→ SUPPLIED DATA
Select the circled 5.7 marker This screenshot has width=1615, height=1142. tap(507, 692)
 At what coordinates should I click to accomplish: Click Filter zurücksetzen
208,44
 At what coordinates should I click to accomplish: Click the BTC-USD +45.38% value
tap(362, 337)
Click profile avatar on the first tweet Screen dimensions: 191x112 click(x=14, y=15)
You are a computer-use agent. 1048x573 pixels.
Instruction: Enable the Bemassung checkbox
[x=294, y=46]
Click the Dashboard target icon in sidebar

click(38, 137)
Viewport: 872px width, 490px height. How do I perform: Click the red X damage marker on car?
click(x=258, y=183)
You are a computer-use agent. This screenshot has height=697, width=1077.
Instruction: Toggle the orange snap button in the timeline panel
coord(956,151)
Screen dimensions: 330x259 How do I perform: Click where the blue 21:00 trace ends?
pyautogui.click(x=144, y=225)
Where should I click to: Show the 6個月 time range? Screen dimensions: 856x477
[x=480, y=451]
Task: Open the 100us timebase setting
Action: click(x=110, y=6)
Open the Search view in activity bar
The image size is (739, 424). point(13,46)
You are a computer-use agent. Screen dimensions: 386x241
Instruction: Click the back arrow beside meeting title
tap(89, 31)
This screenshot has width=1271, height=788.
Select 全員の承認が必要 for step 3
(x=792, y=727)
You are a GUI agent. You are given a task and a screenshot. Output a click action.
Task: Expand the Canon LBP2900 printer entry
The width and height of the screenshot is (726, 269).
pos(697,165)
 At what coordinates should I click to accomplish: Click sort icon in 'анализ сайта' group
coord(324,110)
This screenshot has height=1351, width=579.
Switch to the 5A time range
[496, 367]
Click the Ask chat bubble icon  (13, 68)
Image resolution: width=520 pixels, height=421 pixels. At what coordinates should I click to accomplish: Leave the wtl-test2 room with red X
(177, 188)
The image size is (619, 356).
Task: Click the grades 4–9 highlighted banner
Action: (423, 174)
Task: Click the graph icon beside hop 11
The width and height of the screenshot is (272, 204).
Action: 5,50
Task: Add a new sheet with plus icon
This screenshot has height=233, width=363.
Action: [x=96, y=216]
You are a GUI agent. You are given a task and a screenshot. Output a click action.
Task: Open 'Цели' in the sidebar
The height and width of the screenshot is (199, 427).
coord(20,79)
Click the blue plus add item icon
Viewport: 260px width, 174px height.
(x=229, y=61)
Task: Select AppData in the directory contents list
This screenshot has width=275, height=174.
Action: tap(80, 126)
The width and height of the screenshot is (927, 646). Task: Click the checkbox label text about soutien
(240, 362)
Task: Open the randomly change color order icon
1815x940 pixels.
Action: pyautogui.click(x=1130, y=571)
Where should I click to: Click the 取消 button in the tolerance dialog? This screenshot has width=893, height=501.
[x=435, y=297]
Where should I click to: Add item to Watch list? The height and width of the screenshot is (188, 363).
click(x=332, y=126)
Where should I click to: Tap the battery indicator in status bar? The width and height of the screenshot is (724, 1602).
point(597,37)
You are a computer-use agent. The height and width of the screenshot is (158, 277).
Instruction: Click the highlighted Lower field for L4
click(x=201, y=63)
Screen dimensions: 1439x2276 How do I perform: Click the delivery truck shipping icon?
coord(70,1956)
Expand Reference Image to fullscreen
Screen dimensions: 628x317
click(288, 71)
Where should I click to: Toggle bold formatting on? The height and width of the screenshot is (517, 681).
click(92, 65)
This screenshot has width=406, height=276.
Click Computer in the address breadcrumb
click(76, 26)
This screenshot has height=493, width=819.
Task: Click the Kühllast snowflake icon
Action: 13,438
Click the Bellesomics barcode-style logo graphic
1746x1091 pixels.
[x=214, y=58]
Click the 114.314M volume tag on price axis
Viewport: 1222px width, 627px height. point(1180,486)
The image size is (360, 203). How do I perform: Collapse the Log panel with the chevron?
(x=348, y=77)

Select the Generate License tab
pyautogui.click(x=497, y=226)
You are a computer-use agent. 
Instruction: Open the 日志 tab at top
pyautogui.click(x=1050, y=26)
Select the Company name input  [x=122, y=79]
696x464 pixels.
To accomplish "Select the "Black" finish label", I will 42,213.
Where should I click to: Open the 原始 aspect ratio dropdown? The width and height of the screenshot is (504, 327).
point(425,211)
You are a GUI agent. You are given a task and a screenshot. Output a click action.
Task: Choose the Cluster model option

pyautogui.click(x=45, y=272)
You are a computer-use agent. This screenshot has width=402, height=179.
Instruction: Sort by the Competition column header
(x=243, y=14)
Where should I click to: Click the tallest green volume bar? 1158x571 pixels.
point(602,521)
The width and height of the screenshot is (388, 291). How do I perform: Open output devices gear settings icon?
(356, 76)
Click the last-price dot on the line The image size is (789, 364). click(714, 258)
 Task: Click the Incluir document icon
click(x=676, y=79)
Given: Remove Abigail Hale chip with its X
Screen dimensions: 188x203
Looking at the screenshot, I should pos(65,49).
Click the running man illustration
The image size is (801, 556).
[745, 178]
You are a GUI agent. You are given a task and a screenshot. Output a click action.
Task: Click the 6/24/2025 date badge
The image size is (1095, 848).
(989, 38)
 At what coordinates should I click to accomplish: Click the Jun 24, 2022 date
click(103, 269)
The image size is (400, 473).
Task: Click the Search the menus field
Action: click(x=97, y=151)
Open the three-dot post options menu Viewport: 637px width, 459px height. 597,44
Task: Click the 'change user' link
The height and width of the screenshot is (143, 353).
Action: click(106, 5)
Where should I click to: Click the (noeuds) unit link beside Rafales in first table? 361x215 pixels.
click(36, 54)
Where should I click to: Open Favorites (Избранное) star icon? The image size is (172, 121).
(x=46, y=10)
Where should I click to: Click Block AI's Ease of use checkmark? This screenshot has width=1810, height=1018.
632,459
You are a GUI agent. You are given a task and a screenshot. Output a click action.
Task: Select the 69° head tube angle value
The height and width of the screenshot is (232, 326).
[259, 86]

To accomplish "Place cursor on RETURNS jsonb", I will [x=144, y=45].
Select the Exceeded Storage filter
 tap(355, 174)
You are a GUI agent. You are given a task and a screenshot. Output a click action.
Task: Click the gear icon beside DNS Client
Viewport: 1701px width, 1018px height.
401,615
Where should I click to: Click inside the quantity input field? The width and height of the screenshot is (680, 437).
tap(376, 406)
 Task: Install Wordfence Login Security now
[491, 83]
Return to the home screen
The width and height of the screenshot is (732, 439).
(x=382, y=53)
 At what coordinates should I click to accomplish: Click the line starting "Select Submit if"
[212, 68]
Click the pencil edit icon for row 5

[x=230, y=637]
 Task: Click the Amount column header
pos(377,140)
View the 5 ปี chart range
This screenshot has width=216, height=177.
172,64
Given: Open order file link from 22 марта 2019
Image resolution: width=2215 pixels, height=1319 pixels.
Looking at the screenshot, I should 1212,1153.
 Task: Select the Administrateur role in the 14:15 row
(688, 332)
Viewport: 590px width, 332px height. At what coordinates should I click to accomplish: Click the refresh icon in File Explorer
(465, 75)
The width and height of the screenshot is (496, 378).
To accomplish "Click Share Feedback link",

→ EXERCISE
Please lay out all the records above as a JSON list of strings, one string per line, leaving out blank lines.

→ ANSWER IN FULL
[
  "Select the circled 5.7 marker This screenshot has width=1615, height=1142. tap(507, 692)",
  " At what coordinates should I click to accomplish: Click Filter zurücksetzen",
  "208,44",
  " At what coordinates should I click to accomplish: Click the BTC-USD +45.38% value",
  "tap(362, 337)",
  "Click profile avatar on the first tweet Screen dimensions: 191x112 click(x=14, y=15)",
  "You are a computer-use agent. 1048x573 pixels.",
  "Instruction: Enable the Bemassung checkbox",
  "[x=294, y=46]",
  "Click the Dashboard target icon in sidebar",
  "click(38, 137)",
  "Viewport: 872px width, 490px height. How do I perform: Click the red X damage marker on car?",
  "click(x=258, y=183)",
  "You are a computer-use agent. This screenshot has height=697, width=1077.",
  "Instruction: Toggle the orange snap button in the timeline panel",
  "coord(956,151)",
  "Screen dimensions: 330x259 How do I perform: Click where the blue 21:00 trace ends?",
  "pyautogui.click(x=144, y=225)",
  "Where should I click to: Show the 6個月 time range? Screen dimensions: 856x477",
  "[x=480, y=451]",
  "Task: Open the 100us timebase setting",
  "Action: click(x=110, y=6)",
  "Open the Search view in activity bar",
  "The image size is (739, 424). point(13,46)",
  "You are a computer-use agent. Screen dimensions: 386x241",
  "Instruction: Click the back arrow beside meeting title",
  "tap(89, 31)",
  "This screenshot has width=1271, height=788.",
  "Select 全員の承認が必要 for step 3",
  "(x=792, y=727)",
  "You are a GUI agent. You are given a task and a screenshot. Output a click action.",
  "Task: Expand the Canon LBP2900 printer entry",
  "The width and height of the screenshot is (726, 269).",
  "pos(697,165)",
  " At what coordinates should I click to accomplish: Click sort icon in 'анализ сайта' group",
  "coord(324,110)",
  "This screenshot has height=1351, width=579.",
  "Switch to the 5A time range",
  "[496, 367]",
  "Click the Ask chat bubble icon  (13, 68)",
  "Image resolution: width=520 pixels, height=421 pixels. At what coordinates should I click to accomplish: Leave the wtl-test2 room with red X",
  "(177, 188)",
  "The image size is (619, 356).",
  "Task: Click the grades 4–9 highlighted banner",
  "Action: (423, 174)",
  "Task: Click the graph icon beside hop 11",
  "The width and height of the screenshot is (272, 204).",
  "Action: 5,50",
  "Task: Add a new sheet with plus icon",
  "This screenshot has height=233, width=363.",
  "Action: [x=96, y=216]",
  "You are a GUI agent. You are given a task and a screenshot. Output a click action.",
  "Task: Open 'Цели' in the sidebar",
  "The height and width of the screenshot is (199, 427).",
  "coord(20,79)",
  "Click the blue plus add item icon",
  "Viewport: 260px width, 174px height.",
  "(x=229, y=61)",
  "Task: Select AppData in the directory contents list",
  "This screenshot has width=275, height=174.",
  "Action: tap(80, 126)",
  "The width and height of the screenshot is (927, 646). Task: Click the checkbox label text about soutien",
  "(240, 362)",
  "Task: Open the randomly change color order icon",
  "1815x940 pixels.",
  "Action: pyautogui.click(x=1130, y=571)",
  "Where should I click to: Click the 取消 button in the tolerance dialog? This screenshot has width=893, height=501.",
  "[x=435, y=297]",
  "Where should I click to: Add item to Watch list? The height and width of the screenshot is (188, 363).",
  "click(x=332, y=126)",
  "Where should I click to: Tap the battery indicator in status bar? The width and height of the screenshot is (724, 1602).",
  "point(597,37)",
  "You are a computer-use agent. The height and width of the screenshot is (158, 277).",
  "Instruction: Click the highlighted Lower field for L4",
  "click(x=201, y=63)",
  "Screen dimensions: 1439x2276 How do I perform: Click the delivery truck shipping icon?",
  "coord(70,1956)",
  "Expand Reference Image to fullscreen",
  "Screen dimensions: 628x317",
  "click(288, 71)",
  "Where should I click to: Toggle bold formatting on? The height and width of the screenshot is (517, 681).",
  "click(92, 65)",
  "This screenshot has width=406, height=276.",
  "Click Computer in the address breadcrumb",
  "click(76, 26)",
  "This screenshot has height=493, width=819.",
  "Task: Click the Kühllast snowflake icon",
  "Action: 13,438",
  "Click the Bellesomics barcode-style logo graphic",
  "1746x1091 pixels.",
  "[x=214, y=58]",
  "Click the 114.314M volume tag on price axis",
  "Viewport: 1222px width, 627px height. point(1180,486)",
  "The image size is (360, 203). How do I perform: Collapse the Log panel with the chevron?",
  "(x=348, y=77)",
  "Select the Generate License tab",
  "pyautogui.click(x=497, y=226)",
  "You are a computer-use agent. ",
  "Instruction: Open the 日志 tab at top",
  "pyautogui.click(x=1050, y=26)",
  "Select the Company name input  [x=122, y=79]",
  "696x464 pixels.",
  "To accomplish \"Select the \"Black\" finish label\", I will 42,213.",
  "Where should I click to: Open the 原始 aspect ratio dropdown? The width and height of the screenshot is (504, 327).",
  "point(425,211)",
  "You are a GUI agent. You are given a task and a screenshot. Output a click action.",
  "Task: Choose the Cluster model option",
  "pyautogui.click(x=45, y=272)",
  "You are a computer-use agent. This screenshot has width=402, height=179.",
  "Instruction: Sort by the Competition column header",
  "(x=243, y=14)",
  "Where should I click to: Click the tallest green volume bar? 1158x571 pixels.",
  "point(602,521)",
  "The width and height of the screenshot is (388, 291). How do I perform: Open output devices gear settings icon?",
  "(356, 76)",
  "Click the last-price dot on the line The image size is (789, 364). click(714, 258)",
  " Task: Click the Incluir document icon",
  "click(x=676, y=79)",
  "Given: Remove Abigail Hale chip with its X",
  "Screen dimensions: 188x203",
  "Looking at the screenshot, I should pos(65,49).",
  "Click the running man illustration",
  "The image size is (801, 556).",
  "[745, 178]",
  "You are a GUI agent. You are given a task and a screenshot. Output a click action.",
  "Task: Click the 6/24/2025 date badge",
  "The image size is (1095, 848).",
  "(989, 38)",
  " At what coordinates should I click to accomplish: Click the Jun 24, 2022 date",
  "click(103, 269)",
  "The image size is (400, 473).",
  "Task: Click the Search the menus field",
  "Action: click(x=97, y=151)",
  "Open the three-dot post options menu Viewport: 637px width, 459px height. 597,44",
  "Task: Click the 'change user' link",
  "The height and width of the screenshot is (143, 353).",
  "Action: click(106, 5)",
  "Where should I click to: Click the (noeuds) unit link beside Rafales in first table? 361x215 pixels.",
  "click(36, 54)",
  "Where should I click to: Open Favorites (Избранное) star icon? The image size is (172, 121).",
  "(x=46, y=10)",
  "Where should I click to: Click Block AI's Ease of use checkmark? This screenshot has width=1810, height=1018.",
  "632,459",
  "You are a GUI agent. You are given a task and a screenshot. Output a click action.",
  "Task: Select the 69° head tube angle value",
  "The height and width of the screenshot is (232, 326).",
  "[259, 86]",
  "To accomplish \"Place cursor on RETURNS jsonb\", I will [x=144, y=45].",
  "Select the Exceeded Storage filter",
  " tap(355, 174)",
  "You are a GUI agent. You are given a task and a screenshot. Output a click action.",
  "Task: Click the gear icon beside DNS Client",
  "Viewport: 1701px width, 1018px height.",
  "401,615",
  "Where should I click to: Click inside the quantity input field? The width and height of the screenshot is (680, 437).",
  "tap(376, 406)",
  " Task: Install Wordfence Login Security now",
  "[491, 83]",
  "Return to the home screen",
  "The width and height of the screenshot is (732, 439).",
  "(x=382, y=53)",
  " At what coordinates should I click to accomplish: Click the line starting \"Select Submit if\"",
  "[212, 68]",
  "Click the pencil edit icon for row 5",
  "[x=230, y=637]",
  " Task: Click the Amount column header",
  "pos(377,140)",
  "View the 5 ปี chart range",
  "This screenshot has width=216, height=177.",
  "172,64",
  "Given: Open order file link from 22 марта 2019",
  "Image resolution: width=2215 pixels, height=1319 pixels.",
  "Looking at the screenshot, I should 1212,1153.",
  " Task: Select the Administrateur role in the 14:15 row",
  "(688, 332)",
  "Viewport: 590px width, 332px height. At what coordinates should I click to accomplish: Click the refresh icon in File Explorer",
  "(465, 75)",
  "The width and height of the screenshot is (496, 378).",
  "To accomplish \"Click Share Feedback link\","
]